Editorial: Tests should first do no harm
Friday, Jan. 27, 2006 | 7:39 a.m.
The Environmental Protection Agency on Thursday adopted a controversial new rule that bans pesticide testing on children and pregnant women, but only in studies intended for submission to the agency.
A handful of federal lawmakers earlier this week said the rule, a final draft of which they had obtained from an unnamed Bush administration official, violates the intentions of a moratorium Congress placed on all such tests in August when it also instructed the EPA to establish strict ethical standards.
The new EPA rule includes loopholes that "are contrary to law and widely accepted ethical guidelines," Sen. Barbara Boxer, D-Calif., said earlier this week.

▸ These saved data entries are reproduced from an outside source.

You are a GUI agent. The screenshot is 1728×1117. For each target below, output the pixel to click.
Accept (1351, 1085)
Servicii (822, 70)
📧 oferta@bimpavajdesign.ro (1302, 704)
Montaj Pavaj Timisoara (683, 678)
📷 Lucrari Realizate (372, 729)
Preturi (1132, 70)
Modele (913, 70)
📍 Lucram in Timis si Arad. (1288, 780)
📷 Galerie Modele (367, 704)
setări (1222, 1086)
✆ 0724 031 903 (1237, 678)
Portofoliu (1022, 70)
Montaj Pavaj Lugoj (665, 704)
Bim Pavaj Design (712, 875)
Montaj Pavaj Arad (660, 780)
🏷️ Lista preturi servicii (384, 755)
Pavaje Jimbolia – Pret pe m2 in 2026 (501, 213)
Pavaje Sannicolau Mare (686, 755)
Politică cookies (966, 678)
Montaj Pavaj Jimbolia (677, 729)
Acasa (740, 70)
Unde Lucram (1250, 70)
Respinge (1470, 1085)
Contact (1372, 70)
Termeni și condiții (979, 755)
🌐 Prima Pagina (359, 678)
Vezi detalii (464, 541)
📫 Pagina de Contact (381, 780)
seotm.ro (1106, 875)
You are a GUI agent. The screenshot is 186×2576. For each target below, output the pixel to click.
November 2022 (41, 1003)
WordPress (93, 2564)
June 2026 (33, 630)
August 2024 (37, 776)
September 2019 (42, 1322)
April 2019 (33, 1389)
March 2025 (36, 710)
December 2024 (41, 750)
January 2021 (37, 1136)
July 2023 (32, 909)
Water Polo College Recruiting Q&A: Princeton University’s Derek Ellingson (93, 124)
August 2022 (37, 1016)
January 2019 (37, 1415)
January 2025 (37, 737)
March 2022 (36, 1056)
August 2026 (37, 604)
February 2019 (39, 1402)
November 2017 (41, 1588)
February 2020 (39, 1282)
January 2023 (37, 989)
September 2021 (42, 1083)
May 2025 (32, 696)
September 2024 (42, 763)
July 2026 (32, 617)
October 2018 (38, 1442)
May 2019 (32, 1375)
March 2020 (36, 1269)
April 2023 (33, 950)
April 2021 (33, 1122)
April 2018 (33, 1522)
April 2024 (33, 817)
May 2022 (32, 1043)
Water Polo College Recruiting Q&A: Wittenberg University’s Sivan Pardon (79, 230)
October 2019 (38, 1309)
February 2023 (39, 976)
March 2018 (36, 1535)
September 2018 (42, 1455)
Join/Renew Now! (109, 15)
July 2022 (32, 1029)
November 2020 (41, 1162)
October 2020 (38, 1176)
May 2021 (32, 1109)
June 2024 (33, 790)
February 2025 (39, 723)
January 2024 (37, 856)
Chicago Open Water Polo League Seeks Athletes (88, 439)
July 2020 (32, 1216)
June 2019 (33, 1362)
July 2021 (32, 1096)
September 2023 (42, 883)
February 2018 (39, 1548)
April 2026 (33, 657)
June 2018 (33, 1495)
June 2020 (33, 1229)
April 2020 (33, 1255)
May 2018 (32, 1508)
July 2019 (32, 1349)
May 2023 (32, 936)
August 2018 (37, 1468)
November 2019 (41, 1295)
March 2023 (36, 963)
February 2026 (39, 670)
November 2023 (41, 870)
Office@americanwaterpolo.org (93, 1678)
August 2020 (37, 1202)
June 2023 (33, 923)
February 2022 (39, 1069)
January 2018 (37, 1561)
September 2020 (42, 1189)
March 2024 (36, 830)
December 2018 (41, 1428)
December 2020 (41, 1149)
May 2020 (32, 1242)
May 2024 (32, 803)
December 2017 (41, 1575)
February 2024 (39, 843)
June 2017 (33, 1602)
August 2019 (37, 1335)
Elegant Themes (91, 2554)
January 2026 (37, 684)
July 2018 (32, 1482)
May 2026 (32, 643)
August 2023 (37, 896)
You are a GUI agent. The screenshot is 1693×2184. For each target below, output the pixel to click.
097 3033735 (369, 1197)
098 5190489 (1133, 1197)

The EPA's rule prohibits most pesticide tests on children and pregnant women. But it does not apply to manufacturers performing such tests as long as there is no intent at the beginning of the research to submit the data to the EPA. However, the EPA can use data from previously completed studies that included tests on humans.
And the rule does not apply to pesticide tests on humans performed outside the United States. Manufacturers say they need the tests, as some human effects of pesticides cannot be replicated in laboratory animals.
It is unthinkable that the federal government would condone on any level the testing of pesticides on any humans. The EPA's standards should protect people and the environment, but this new rule seems best suited to protecting the interests of pesticide manufacturers.